Langsung ke konten utama

Oleh-oleh dari Kuliah Umum Septi Peni Wulandani

Biarkan anak tumbuh alamiah sesuai fitrahnya.

Itu pesan kuat yang saya tangkap dari acara kuliah umum Ibu Septi Peni Wulandani di Aula Perpustakaan Bapusibda Jl. Kawaluyaan Indah II Bandung. Kuliah Umum dengan tema Menjadi Ibu Profesional untuk Mencetak Generasi Handal diprakarsai oleh Institut Ibu Profesional Bandung dengan bekerja sama dengan Bapusibda Jawa Barat. Pada Sabtu, 10 Oktober 2015, selama lebih dari 1 jam sekitar 200 lebih peserta terbius cerita Bu Septi yang begitu kocak namun penuh inspirasi berharga.

Siapa Bu Septi?
Ternyata banyak juga yang belum mengenal Ibu kelahiran 21 September 1974 ini. Maka wajar ketika moderator merasa perlu menampilkan selusin prestasi keren beliau, diantaranya:
  • Ibu Teladan versi Majalah Ummi 2004
  • Danamon Award 2006 kategori Individu Pemberdaya Masyarakat
  • Tokoh pilihan Majalah Tempo 2006
  • Inovator Sosial pilihan Pasca Sarjana FISIP UI 2006
  • Woman Enterpreuner Award Ashoka Foundation 2007
  • Ikon 2008 bidang IPTEK versi Majalah Gatra 2008
  • Inspiring Women Award 2008, 2009
  • Kartini Award versi Majalah Kartini 2009
  • Kartini Next Generation Award 2013, Kemenkominfo
  • Founder Komunitas Ibu Profesional, Jarimatika, School of Life Lebah Putih

Istri dari Dodik Mariyanto ini adalah ibu dari 3 anak luar biasa Enes, Ara dan Elan. Berikut sedikit tentang ketiga anak yang menghabiskan hampir seluruh masa pendidikannya dengan homeschooling bersama kedua orangtua mereka.

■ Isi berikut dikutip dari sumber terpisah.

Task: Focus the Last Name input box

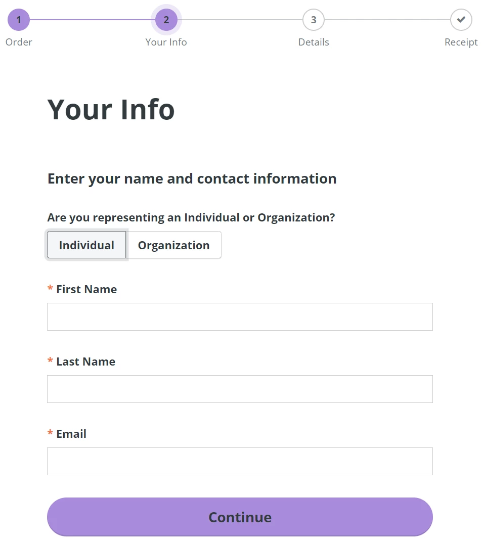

Enes, lahir tahun 1996 (19 tahun),
  • Homeschooling sejak kelas 2 SD. Sempat sekolah formal selama SMP. Dan menamatkan S1 dalam bidang Business Management di Singapura pada usia 18 tahun.
  • Pada usia 10 tahun, meminta TV ditiadakan dari rumah.
  • Pada usia 13 tahun (2009) meraih penghargaan Young Changemaker Ashoka Foundation sebagai anak muda perduli sampah
  • Penggagas Komunitas Bright Bride yang mempersiapkan para gadis belajar bersama mempersiapkan diri menjadi pengantin, istri dan ibu.

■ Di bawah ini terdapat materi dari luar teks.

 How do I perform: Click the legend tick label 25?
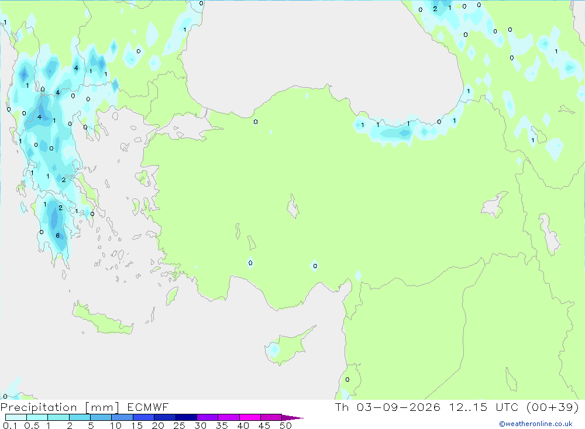(x=179, y=425)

Ara, lahir tahun 1997 (18 tahun)
  • Pecinta susu yang ketika usianya 10 tahun, telah menjadi pebisnis sapi yang mengelola lebih dari 5000 sapi.
  • Penggagas Moo’s Project.
  • saat ini tengah kuliah di Singapura mengikuti sang kakak.
  • Penerima penghargaan Young Changemaker Ashoka Foundation 2008.

Elan, lahir tahun 2003
  • Si bontot yang suka robot dan berhasil membuat robot dari sampah saat usianya 7 tahun.
  • Penggagas Robocycle yang bertujuan agar anak-anak di desa dapat belajar cara membuat robot yang bermanfaat.
  • Aktivitasnya sekarang membuat robot dari bahan daur ulang sampah dan magang kemana-mana sendirian.

Bagaimana caranya mereka bisa keren-keren begitu ya? Nah, apa yang disampaikan Bu Septi dalam Kuliah Umum ini, lumayan bisa menjawab rasa penasaran kita. Silahkan siap-siap gelar tikar dan cemilan.

Latar belakang keluarga
Ibu Septi ternyata telah di tinggal ayahnya saat kelas 2 SD. Hidup bersama dengan ibu yang bekerja sebagai guru bersama kedua kakaknya - salah satunya mengalami down syndrome, dan seorang adik.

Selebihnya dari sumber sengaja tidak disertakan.